Swap "warning triangle" for "alert icon" in the records from the line that has "Where should I click to: Open the Sketch" through the line that has "(x=8, y=202)", and give those lines again with everything else unchanged.

[start of DATA LISTING]

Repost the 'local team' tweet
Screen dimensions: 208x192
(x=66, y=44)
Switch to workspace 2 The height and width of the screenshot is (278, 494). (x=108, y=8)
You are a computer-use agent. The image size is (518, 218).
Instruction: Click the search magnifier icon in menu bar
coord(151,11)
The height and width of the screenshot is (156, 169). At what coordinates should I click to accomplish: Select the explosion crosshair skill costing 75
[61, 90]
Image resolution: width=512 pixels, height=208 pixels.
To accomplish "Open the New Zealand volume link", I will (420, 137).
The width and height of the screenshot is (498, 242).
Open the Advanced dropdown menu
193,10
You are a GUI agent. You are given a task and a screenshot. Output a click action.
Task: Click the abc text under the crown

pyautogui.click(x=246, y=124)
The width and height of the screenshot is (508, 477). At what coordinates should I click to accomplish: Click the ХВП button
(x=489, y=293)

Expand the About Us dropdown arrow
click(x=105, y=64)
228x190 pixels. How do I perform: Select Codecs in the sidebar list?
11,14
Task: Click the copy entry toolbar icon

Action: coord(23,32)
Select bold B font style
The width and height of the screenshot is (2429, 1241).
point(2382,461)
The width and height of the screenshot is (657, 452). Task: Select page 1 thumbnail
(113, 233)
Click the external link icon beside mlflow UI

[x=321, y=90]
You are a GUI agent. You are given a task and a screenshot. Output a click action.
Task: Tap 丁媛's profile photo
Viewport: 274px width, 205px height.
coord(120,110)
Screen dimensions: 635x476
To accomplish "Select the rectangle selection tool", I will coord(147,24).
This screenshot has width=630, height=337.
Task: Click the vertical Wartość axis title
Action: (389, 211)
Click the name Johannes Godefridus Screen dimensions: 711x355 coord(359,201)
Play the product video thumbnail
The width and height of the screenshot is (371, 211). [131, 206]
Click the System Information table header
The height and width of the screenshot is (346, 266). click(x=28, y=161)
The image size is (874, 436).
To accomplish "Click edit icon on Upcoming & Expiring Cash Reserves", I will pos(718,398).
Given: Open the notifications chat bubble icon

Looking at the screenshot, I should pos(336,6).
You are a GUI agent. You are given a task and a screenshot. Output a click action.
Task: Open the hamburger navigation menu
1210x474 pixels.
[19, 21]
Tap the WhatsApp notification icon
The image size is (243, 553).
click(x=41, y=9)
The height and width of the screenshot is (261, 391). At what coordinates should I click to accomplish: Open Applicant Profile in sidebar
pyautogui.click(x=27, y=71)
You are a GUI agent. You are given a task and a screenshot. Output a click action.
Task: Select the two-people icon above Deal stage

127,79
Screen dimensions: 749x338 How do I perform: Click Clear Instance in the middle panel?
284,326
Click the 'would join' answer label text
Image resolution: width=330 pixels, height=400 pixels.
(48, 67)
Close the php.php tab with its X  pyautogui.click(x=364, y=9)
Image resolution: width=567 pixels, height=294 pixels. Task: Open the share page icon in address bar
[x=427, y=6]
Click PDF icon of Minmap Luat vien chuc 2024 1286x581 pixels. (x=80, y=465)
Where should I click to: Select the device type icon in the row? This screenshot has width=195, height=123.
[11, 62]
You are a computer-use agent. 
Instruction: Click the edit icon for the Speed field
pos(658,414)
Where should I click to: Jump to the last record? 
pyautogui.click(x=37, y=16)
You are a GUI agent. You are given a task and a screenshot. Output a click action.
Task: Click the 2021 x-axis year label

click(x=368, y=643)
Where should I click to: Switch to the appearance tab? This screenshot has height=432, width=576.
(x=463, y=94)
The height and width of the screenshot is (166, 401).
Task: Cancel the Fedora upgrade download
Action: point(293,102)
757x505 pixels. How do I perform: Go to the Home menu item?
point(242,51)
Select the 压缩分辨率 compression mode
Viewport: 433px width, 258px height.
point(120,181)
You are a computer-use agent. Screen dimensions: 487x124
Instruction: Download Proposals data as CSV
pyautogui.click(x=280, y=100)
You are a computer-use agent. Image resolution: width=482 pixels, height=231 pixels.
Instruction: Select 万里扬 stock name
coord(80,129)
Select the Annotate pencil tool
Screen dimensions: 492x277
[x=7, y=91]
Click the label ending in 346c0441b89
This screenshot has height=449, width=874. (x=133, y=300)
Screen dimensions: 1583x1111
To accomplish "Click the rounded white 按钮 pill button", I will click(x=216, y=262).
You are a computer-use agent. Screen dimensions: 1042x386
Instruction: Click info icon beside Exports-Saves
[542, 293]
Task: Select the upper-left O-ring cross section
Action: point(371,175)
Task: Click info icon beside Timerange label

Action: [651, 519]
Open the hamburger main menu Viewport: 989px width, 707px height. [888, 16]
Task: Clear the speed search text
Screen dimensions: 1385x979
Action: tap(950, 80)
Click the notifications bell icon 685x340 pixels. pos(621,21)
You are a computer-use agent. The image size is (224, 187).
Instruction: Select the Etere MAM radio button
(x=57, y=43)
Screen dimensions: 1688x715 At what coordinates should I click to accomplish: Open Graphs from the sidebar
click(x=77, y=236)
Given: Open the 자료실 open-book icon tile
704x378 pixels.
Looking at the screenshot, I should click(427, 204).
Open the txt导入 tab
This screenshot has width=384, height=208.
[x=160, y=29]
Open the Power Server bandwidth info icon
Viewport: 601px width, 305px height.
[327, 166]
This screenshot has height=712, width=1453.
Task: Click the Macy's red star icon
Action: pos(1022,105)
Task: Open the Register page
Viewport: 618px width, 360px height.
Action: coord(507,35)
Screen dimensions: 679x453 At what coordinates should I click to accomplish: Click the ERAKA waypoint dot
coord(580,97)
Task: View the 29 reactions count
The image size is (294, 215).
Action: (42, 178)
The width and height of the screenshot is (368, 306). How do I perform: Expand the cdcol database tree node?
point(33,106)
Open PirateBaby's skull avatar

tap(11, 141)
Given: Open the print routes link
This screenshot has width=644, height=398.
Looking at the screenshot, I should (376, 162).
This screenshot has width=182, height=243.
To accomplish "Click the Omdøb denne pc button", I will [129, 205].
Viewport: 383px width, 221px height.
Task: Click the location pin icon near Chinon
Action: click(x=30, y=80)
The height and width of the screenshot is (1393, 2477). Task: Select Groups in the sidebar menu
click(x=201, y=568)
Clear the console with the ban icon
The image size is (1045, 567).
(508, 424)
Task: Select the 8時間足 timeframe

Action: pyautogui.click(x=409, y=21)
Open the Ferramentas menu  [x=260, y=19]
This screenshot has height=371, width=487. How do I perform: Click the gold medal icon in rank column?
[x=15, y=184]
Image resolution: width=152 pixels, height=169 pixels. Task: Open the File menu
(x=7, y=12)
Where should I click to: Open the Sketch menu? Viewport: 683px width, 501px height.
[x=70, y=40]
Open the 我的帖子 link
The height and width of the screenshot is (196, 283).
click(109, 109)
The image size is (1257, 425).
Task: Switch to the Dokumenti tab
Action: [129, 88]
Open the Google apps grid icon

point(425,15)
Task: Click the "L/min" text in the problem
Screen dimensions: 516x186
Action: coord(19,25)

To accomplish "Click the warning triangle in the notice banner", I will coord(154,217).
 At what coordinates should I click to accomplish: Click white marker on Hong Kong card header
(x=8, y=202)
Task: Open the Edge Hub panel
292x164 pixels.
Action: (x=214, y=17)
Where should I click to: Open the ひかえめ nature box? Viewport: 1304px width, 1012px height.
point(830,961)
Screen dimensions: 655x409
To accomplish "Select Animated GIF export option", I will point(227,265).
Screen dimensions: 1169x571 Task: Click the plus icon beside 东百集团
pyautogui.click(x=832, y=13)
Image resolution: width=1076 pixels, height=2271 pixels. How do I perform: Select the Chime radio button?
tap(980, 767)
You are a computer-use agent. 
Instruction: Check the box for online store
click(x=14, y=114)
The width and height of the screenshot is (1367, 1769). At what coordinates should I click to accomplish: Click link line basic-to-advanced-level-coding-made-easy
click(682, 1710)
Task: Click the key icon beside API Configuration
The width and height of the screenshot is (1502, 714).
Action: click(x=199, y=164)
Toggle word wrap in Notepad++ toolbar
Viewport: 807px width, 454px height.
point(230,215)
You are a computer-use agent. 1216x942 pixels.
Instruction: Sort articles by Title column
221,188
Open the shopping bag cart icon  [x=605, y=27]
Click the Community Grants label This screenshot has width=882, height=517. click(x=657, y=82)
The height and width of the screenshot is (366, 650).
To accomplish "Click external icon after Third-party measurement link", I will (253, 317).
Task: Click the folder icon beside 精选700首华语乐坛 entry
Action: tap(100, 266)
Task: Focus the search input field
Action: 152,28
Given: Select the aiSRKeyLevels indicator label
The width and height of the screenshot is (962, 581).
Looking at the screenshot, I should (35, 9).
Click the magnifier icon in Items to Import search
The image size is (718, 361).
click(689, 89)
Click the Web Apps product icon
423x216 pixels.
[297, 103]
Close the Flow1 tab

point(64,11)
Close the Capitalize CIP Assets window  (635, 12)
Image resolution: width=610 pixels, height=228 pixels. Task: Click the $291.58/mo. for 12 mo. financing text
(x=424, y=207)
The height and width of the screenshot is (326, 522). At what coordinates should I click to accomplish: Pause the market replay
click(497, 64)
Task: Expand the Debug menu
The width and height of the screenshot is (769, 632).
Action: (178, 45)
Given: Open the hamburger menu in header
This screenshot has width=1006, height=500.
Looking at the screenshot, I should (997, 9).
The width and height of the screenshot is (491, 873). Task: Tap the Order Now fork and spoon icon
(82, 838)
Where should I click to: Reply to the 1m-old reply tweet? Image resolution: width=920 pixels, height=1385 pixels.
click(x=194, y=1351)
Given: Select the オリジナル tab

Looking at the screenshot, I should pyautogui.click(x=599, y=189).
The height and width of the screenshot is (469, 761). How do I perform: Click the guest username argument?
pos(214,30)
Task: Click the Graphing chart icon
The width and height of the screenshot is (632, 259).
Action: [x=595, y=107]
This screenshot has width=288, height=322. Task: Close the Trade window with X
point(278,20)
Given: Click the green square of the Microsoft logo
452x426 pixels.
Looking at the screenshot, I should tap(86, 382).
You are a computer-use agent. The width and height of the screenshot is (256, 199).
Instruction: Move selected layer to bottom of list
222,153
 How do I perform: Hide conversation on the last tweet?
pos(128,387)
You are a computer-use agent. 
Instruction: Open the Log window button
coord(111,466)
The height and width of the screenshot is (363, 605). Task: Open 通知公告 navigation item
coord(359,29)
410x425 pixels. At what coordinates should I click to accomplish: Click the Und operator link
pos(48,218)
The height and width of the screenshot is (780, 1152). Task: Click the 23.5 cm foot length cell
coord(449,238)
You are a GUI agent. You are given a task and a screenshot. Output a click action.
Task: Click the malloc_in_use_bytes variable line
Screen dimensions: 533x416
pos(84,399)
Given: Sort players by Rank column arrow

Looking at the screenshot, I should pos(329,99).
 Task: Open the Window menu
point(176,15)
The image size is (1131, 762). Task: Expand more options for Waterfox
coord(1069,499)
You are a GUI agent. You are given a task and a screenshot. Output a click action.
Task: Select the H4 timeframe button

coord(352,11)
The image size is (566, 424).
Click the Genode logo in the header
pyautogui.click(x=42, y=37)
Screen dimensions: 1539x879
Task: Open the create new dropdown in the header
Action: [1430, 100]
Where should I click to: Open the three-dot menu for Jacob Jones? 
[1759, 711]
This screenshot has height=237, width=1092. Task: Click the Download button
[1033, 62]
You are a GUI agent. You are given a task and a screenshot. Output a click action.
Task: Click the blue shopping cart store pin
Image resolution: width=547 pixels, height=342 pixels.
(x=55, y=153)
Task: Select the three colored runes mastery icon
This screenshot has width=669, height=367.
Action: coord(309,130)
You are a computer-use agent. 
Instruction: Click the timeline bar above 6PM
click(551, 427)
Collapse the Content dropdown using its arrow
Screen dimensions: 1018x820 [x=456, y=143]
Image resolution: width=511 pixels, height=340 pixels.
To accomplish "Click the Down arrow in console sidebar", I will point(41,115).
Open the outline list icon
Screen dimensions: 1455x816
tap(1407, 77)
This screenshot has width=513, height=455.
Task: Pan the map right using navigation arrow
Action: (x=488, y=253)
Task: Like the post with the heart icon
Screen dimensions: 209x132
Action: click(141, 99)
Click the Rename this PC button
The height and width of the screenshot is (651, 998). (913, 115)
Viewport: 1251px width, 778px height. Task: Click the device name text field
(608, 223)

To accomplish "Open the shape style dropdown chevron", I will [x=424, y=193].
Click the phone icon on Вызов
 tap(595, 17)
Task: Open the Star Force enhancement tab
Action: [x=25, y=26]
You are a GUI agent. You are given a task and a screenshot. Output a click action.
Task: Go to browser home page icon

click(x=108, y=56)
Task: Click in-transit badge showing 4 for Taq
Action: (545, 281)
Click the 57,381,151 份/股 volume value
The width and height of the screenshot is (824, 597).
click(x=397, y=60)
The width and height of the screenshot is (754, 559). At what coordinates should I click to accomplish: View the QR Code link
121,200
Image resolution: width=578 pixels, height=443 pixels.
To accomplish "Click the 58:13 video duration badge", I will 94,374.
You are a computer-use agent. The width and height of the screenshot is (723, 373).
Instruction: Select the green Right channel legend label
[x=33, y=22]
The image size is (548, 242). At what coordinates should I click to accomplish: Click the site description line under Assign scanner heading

[end of DATA LISTING]

WORKED SOLUTION:
Where should I click to: Open the Sketch menu? Viewport: 683px width, 501px height.
[x=70, y=40]
Open the 我的帖子 link
The height and width of the screenshot is (196, 283).
click(109, 109)
The image size is (1257, 425).
Task: Switch to the Dokumenti tab
Action: [129, 88]
Open the Google apps grid icon

point(425,15)
Task: Click the "L/min" text in the problem
Screen dimensions: 516x186
Action: coord(19,25)

To accomplish "Click the alert icon in the notice banner", I will coord(154,217).
 At what coordinates should I click to accomplish: Click white marker on Hong Kong card header
(x=8, y=202)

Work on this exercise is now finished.